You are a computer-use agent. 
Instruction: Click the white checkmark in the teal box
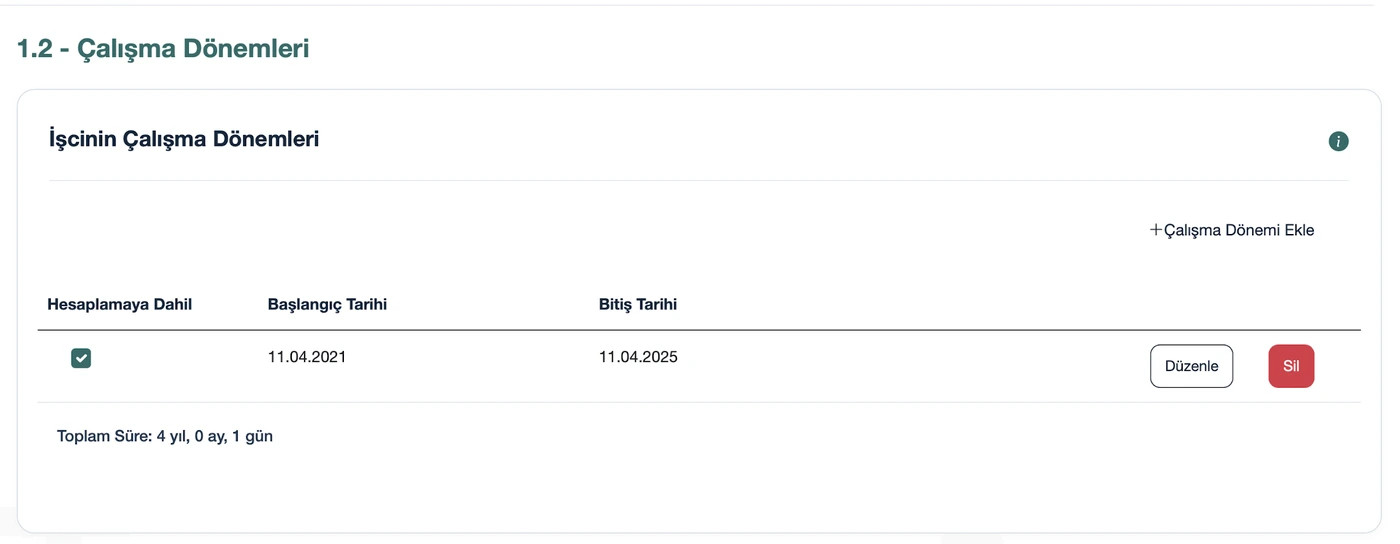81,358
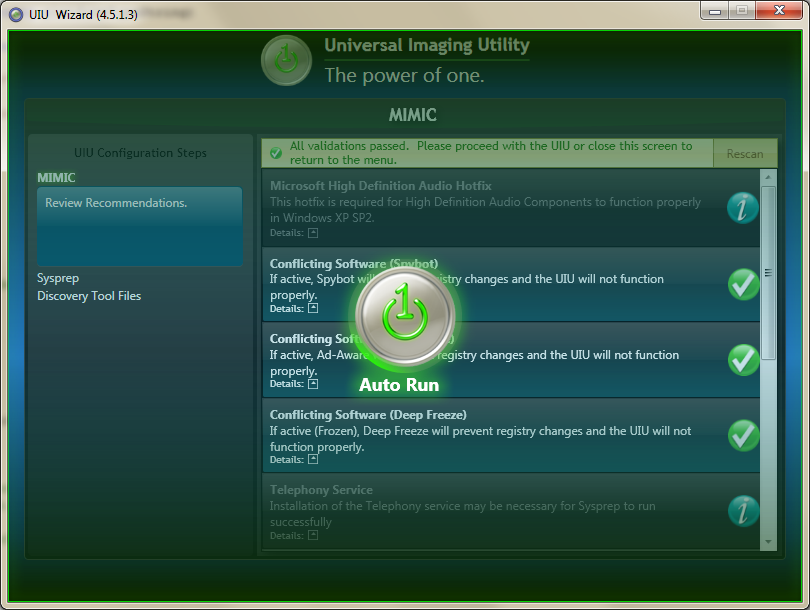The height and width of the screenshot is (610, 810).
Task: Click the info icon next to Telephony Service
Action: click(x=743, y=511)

──────

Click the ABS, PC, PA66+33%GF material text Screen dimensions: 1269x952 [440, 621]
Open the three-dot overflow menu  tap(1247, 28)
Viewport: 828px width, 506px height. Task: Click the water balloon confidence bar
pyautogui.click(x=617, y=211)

──────

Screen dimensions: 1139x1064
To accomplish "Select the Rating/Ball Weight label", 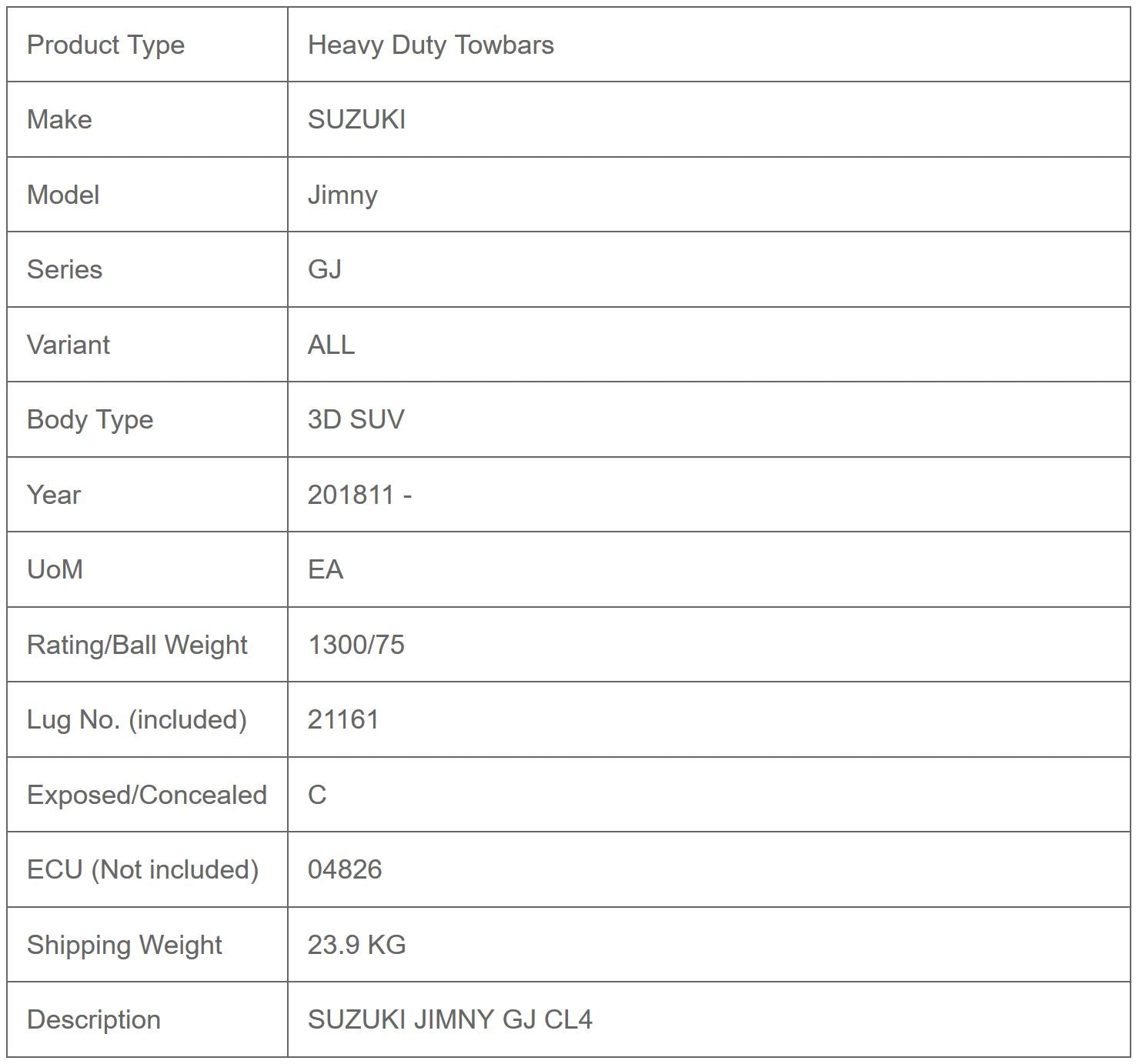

──────

REQUIRED ACTION: Across the records above, show each line containing the word "dimensions".

EXERCISE OUTPUT:
Click the ABS, PC, PA66+33%GF material text Screen dimensions: 1269x952 [440, 621]
Screen dimensions: 1139x1064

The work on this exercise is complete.